Not long ago on “Charlie Rose,” the talk show host kept asking Jerry Seinfeld if he wanted to do more TV.  Jerry was adamant:  After his wildly-successful NBC series “Seinfeld,” he had been there, done that.  Sorry.  Now it seems the king of 1990s observational comedy—who is perhaps the most influencial Jewish comic of his generation—has changed his mind.

NBC has announced he’s returning as the producer of a prime-time series called “The Marriage Ref,” perhaps as early as next season. “It is not a sitcom but a reality series about funny marital spats — with the emphasis on spats because Mr. Seinfeld and his producing partner, Ellen Rakieten, have no intention of doing relationship therapy on television,” The New York Times said.

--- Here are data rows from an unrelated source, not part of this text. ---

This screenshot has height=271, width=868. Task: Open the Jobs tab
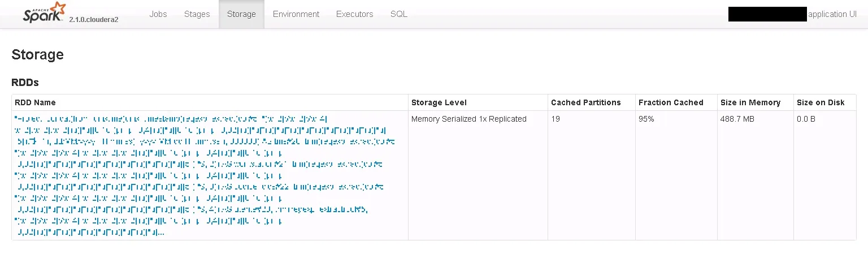click(158, 14)
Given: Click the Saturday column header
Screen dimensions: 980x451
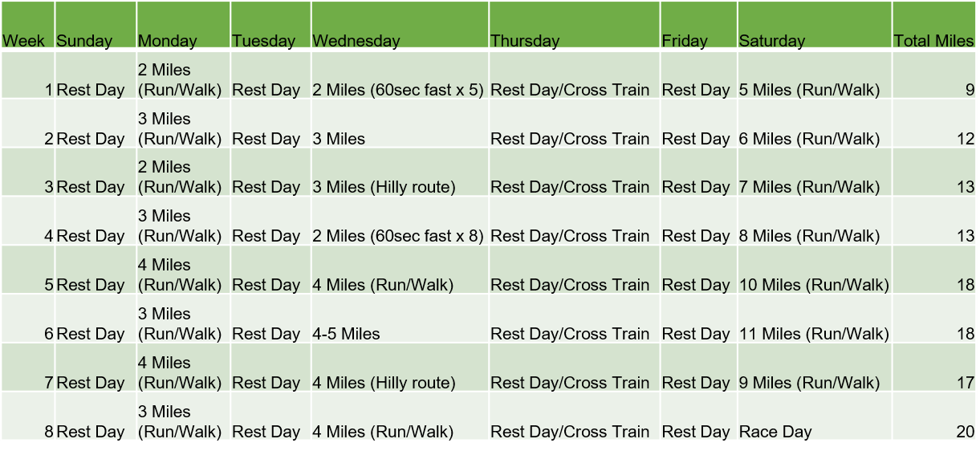Looking at the screenshot, I should (x=771, y=41).
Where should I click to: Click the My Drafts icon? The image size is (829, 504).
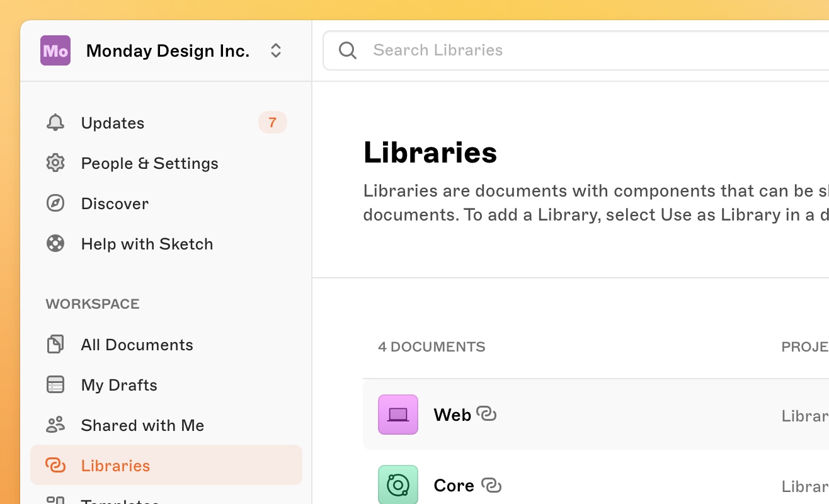click(x=55, y=385)
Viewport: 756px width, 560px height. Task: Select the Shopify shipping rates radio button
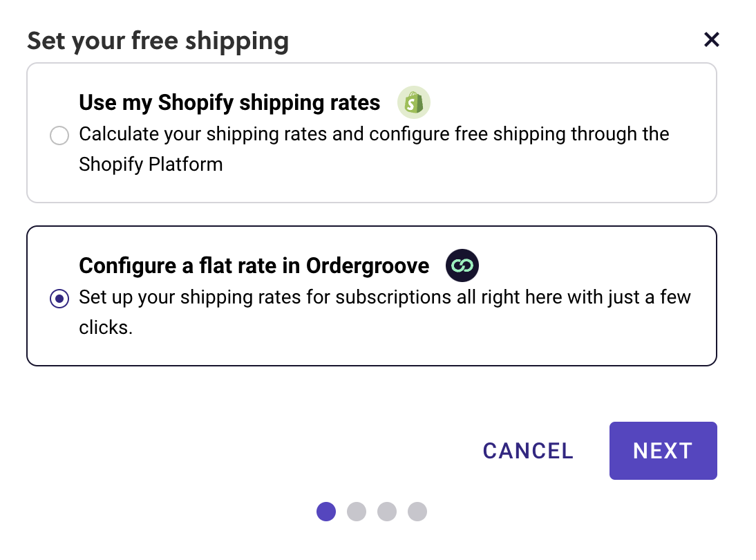[x=59, y=136]
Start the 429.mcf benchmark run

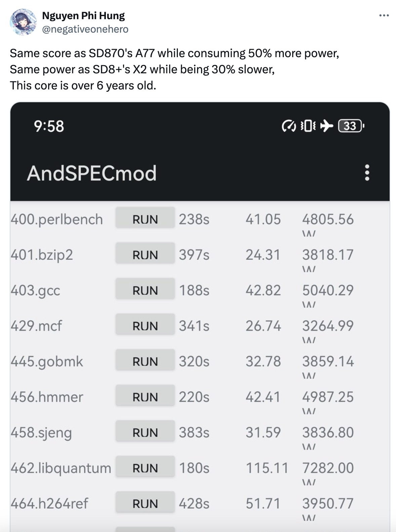[145, 326]
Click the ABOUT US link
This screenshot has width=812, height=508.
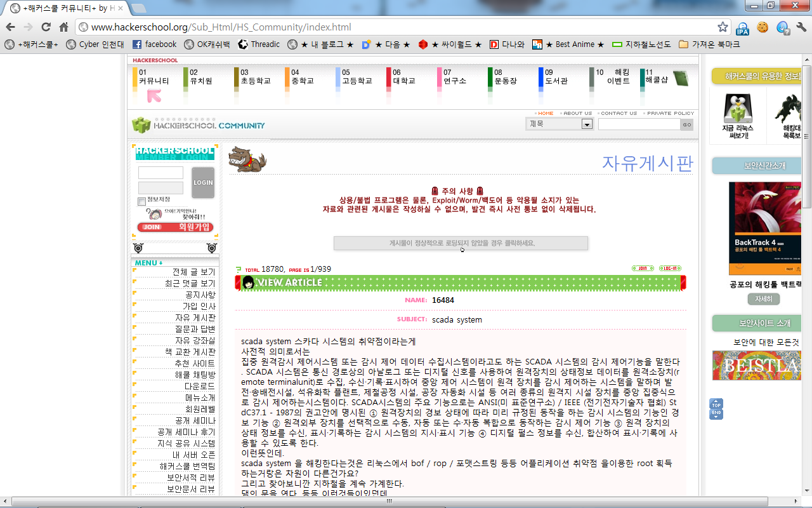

The inspiration for the show, like all of Seinfeld’s comedy, stems from his own observations.  When he was single in the 1990s, “Seinfeld” often explored the comic minutia of the dating trenches.  George once had sex while eating deli; Seinfeld remarked,  “What is a date, really, but a job interview that lasts all night.”

Now that he’s married with three kids, his standup act has often dissected, well, being married with kids.  Seinfeld had the idea for the reality show, initially, as a Web site, but his wife convinced him TV would work better; the deal was clinched the day a friend witnessed one of Seinfeld’s own marital spats—and Seinfeld invited the cringing friend to serve as referee, The Times said.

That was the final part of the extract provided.